28 (a)2A genotype is the genetic makeup of an individual, while phenotype is the individual’s observable traits. The phenotype can be influenced by the environment as the environment affects gene expression. For example, a person may have two copies of an allele that makes people tall, but if they have poor nutrition they will be short.
28 (b)4The presence of the mites acts as a selection pressure on the population of mammals. Those individuals that are badly affected will have bald patches, a phenotype that leaves them vulnerable to the cold and more likely to die.

Those individuals that are heterozygous for the co-dominant allele are more likely to survive and pass the allele on to their offspring, increasing the frequency of this allele in the population.

Individuals that are homozygous are infertile and cannot pass the allele on to their offspring, but because individuals that are heterozygous have an advantage they are likely to survive, reproduce, and pass the allele on to the next generation. Thus, despite the disadvantage produced by the allele it is still maintained within the population.

29 (a)2During interphase the DNA is replicated within the cell in preparation for cell division. DNA replication involves the enzyme helicase which unwinds the DNA double helix into two separate strands by breaking the hydrogen bonds between the bases.

DNA polymerase enzymes then travel along each strand adding complimentary nucleotides until two identical DNA copies have been formed, each containing half of the original strand.

29 (b)5During prophase I chromatin condenses to form chromosomes consisting of two identical chromatids.

There is one maternally inherited chromosome and one paternally inherited. This is visible in the model as chromosomes with different colours.

During prophase I the homologous chromosomes join together (synapsis) and swap segments in a process known as crossing over. The result is chromosomes with both maternal and paternal segments, visible as different coloured segments of chromosomes in the model. This results in new combinations of alleles.
In metaphase I the homologous chromosomes line up in pairs along the metaphase plate. Then in Anaphase I each chromosome in the pair moves (randomly) to opposite ends of the cell.
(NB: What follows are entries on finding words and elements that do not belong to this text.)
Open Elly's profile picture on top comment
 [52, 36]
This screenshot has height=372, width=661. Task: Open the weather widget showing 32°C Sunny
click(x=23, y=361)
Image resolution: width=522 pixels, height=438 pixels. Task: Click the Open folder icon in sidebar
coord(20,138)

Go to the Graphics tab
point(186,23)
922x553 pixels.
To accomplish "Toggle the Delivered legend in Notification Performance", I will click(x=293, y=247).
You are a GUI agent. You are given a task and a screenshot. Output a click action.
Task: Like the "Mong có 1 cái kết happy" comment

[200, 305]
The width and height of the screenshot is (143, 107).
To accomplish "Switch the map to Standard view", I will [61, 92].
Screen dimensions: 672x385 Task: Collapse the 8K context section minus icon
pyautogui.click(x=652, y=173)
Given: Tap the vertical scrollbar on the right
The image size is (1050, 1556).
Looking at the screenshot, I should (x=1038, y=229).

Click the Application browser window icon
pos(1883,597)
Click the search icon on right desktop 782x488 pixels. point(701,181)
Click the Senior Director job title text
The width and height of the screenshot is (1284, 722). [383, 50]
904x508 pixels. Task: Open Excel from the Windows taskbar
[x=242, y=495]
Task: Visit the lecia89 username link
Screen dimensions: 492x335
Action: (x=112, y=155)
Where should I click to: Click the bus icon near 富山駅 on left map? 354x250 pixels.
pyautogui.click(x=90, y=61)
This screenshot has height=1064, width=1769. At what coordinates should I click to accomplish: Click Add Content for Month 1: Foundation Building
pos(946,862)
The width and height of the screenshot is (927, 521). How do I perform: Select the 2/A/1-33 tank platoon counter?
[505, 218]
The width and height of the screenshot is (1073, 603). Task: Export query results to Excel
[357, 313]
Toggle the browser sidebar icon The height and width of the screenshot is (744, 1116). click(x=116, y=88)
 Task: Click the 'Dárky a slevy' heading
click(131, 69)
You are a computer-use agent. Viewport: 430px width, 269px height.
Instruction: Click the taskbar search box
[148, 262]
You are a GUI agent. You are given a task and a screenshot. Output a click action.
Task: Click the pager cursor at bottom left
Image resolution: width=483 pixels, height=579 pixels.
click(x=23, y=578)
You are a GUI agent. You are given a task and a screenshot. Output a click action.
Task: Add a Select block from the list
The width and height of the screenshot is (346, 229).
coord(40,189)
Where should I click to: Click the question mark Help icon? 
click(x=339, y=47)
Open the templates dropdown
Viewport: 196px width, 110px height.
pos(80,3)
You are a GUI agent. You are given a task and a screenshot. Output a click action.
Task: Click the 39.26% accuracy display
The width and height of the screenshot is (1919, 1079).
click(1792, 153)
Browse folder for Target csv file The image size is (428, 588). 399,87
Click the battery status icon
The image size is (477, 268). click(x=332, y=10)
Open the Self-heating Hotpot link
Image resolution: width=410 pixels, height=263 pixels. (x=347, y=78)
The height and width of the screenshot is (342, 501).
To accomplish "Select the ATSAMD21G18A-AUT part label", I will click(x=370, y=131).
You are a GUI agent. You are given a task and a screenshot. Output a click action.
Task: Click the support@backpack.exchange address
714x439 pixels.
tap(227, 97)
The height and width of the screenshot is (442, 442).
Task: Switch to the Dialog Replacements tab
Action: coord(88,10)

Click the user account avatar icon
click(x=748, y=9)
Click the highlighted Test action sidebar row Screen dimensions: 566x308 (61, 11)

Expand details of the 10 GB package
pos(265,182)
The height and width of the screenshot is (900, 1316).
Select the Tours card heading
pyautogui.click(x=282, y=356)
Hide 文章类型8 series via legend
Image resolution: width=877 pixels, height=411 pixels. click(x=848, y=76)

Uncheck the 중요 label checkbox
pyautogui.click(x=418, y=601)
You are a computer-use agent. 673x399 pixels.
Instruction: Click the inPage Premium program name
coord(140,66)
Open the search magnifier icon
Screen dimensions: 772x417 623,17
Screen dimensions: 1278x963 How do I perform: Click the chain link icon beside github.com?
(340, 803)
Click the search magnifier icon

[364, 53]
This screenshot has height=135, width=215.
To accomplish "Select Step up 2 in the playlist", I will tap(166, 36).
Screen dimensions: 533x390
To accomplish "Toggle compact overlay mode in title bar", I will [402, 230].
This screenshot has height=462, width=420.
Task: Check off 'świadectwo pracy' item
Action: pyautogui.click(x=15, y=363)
In telophase the nuclear envelope dissolves and the chromosomes begin to decondense into chromatin. Cytokinesis completes the division of the cell into two unique daughter cells.

308In the one hundred years between 1900 and 2000, developments in the identification, treatment and prevention of disease have increased life expectance for all ages listed in the graph above. However, the greatest increase in life expectancy was seen in new-borns, which suggests that the risk of death between birth and age 20 has been dramatically reduced. In part this is due to developments in preventing childhood diseases with techniques such as hygiene practices, vaccination and antibiotics.

The work of Louis Pasteur and Robert Koch identified microbes as the cause of disease. Koch developed postulates to establish which specific microbe was associated with a disease. Pasteur experimented with vaccinations and developed a method of heating food products to kill off contaminating microbes (now known as pasteurisation). Once microbes were identified as the cause, efforts could focus on preventing the spread of microbes in order to prevent disease.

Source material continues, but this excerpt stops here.